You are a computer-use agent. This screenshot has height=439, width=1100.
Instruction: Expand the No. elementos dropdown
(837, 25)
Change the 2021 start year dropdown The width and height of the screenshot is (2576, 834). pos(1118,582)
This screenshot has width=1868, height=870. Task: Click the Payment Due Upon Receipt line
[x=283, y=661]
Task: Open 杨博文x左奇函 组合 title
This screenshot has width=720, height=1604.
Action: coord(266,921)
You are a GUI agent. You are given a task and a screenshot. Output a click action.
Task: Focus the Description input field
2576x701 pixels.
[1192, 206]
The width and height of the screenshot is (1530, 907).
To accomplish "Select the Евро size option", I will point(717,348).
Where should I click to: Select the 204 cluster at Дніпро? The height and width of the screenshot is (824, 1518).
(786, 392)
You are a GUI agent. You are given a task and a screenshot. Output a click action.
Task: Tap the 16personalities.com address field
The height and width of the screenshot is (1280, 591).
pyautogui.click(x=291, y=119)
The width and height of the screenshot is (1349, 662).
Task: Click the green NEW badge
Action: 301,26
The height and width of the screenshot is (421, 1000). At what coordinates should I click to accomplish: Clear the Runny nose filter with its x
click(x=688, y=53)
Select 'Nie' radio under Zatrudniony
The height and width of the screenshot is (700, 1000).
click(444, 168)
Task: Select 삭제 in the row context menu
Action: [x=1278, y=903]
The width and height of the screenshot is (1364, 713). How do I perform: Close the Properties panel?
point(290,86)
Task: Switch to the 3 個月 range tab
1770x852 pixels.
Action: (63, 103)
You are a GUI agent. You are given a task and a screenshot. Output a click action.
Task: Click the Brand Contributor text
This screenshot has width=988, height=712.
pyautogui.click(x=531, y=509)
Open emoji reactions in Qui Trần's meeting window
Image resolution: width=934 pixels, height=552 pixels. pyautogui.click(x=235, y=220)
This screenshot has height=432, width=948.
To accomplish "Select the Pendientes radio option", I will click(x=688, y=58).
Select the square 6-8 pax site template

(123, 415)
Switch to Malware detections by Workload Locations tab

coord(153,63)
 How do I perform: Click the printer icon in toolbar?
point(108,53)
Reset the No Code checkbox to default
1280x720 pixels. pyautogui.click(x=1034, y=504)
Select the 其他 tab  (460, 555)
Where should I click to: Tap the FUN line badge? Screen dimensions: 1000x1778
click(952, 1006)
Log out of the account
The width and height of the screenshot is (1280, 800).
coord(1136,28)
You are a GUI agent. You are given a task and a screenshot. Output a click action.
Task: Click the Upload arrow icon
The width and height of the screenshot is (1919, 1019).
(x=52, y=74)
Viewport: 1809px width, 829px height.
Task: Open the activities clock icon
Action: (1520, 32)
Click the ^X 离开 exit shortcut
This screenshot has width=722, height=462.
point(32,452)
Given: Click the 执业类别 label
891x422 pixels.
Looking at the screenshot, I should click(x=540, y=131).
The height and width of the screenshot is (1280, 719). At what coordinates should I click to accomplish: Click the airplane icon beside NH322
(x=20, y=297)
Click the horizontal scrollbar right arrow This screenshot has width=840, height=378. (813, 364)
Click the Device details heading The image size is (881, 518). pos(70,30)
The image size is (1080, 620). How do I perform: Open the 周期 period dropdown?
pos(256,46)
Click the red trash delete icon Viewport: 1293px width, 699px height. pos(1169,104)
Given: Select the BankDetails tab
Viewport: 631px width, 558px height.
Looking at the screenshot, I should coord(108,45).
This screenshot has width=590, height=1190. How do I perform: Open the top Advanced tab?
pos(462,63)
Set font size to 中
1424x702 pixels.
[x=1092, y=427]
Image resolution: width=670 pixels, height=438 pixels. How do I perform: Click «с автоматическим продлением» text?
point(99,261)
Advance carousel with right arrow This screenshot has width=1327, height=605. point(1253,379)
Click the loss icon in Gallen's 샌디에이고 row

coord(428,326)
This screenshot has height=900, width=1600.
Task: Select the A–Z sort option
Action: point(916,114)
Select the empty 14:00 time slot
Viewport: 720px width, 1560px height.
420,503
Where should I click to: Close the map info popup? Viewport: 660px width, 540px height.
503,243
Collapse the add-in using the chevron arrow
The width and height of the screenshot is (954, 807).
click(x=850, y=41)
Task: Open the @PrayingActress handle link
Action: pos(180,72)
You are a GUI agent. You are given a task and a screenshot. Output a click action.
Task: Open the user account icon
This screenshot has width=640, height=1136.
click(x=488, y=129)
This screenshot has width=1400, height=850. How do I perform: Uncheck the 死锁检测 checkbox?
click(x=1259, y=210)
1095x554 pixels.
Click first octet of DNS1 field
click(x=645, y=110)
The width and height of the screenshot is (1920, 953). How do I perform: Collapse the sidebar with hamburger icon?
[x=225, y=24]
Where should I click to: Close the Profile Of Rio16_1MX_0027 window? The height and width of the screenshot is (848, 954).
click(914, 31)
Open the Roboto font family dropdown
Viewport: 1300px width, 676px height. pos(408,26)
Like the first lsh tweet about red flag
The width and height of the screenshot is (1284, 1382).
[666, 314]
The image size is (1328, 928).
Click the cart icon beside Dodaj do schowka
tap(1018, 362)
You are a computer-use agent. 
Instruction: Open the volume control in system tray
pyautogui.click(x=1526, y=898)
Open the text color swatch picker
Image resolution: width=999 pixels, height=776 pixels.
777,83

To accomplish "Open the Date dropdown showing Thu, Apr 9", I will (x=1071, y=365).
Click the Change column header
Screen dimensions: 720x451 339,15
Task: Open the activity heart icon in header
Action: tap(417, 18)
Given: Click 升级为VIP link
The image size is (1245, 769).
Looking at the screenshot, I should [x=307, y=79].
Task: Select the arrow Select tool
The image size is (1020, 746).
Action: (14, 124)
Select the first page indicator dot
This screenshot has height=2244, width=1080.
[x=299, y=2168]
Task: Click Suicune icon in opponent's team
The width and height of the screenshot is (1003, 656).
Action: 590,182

+++

In the material above, find the line with "Instruction: Open the"; then copy it and every line after it, exactly, through the end.

Instruction: Open the volume control in system tray
pyautogui.click(x=1526, y=898)
Open the text color swatch picker
Image resolution: width=999 pixels, height=776 pixels.
777,83

To accomplish "Open the Date dropdown showing Thu, Apr 9", I will (x=1071, y=365).
Click the Change column header
Screen dimensions: 720x451 339,15
Task: Open the activity heart icon in header
Action: tap(417, 18)
Given: Click 升级为VIP link
The image size is (1245, 769).
Looking at the screenshot, I should [x=307, y=79].
Task: Select the arrow Select tool
The image size is (1020, 746).
Action: (14, 124)
Select the first page indicator dot
This screenshot has height=2244, width=1080.
[x=299, y=2168]
Task: Click Suicune icon in opponent's team
The width and height of the screenshot is (1003, 656).
Action: 590,182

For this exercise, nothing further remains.